* [DATA LISTING]:
■ ■ ■ ■
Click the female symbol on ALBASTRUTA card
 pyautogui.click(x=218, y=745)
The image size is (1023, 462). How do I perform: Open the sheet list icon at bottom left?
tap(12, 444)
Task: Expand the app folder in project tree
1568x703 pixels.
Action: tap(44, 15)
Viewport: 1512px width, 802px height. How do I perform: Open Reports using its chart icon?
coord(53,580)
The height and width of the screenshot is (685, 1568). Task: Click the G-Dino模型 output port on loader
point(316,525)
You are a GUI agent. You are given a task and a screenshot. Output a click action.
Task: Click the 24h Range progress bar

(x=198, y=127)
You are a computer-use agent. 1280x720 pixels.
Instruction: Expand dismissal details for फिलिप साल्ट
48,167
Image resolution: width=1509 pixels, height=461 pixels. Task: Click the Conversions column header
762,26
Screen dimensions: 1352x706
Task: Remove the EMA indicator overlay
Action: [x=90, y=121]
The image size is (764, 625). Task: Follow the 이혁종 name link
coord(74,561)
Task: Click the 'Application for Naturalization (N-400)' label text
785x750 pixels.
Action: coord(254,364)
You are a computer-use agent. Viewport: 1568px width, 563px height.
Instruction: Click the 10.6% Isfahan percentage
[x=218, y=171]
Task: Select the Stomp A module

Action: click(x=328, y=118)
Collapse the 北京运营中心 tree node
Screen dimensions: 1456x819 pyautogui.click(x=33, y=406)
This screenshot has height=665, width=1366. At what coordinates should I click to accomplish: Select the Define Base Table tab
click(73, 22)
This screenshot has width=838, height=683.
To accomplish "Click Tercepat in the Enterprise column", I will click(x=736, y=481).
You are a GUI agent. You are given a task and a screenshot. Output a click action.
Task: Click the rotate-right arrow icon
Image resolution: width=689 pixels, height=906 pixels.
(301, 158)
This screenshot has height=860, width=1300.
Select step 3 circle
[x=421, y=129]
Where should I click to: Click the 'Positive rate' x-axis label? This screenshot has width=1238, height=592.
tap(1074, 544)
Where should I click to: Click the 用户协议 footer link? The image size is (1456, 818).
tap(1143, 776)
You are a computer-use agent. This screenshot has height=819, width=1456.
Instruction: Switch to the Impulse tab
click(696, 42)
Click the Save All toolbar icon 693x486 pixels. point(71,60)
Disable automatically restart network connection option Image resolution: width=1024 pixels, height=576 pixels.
■ ■ ■ ■
Reproduce the part that opens with the line containing "Task: Expand the app folder in project tree" and closes with the line containing "coord(53,580)", substituting "Dashboard" for "Reports" and leaving everything else unchanged.

* [FULL SOLUTION]:
Task: Expand the app folder in project tree
1568x703 pixels.
Action: tap(44, 15)
Viewport: 1512px width, 802px height. How do I perform: Open Dashboard using its chart icon?
coord(53,580)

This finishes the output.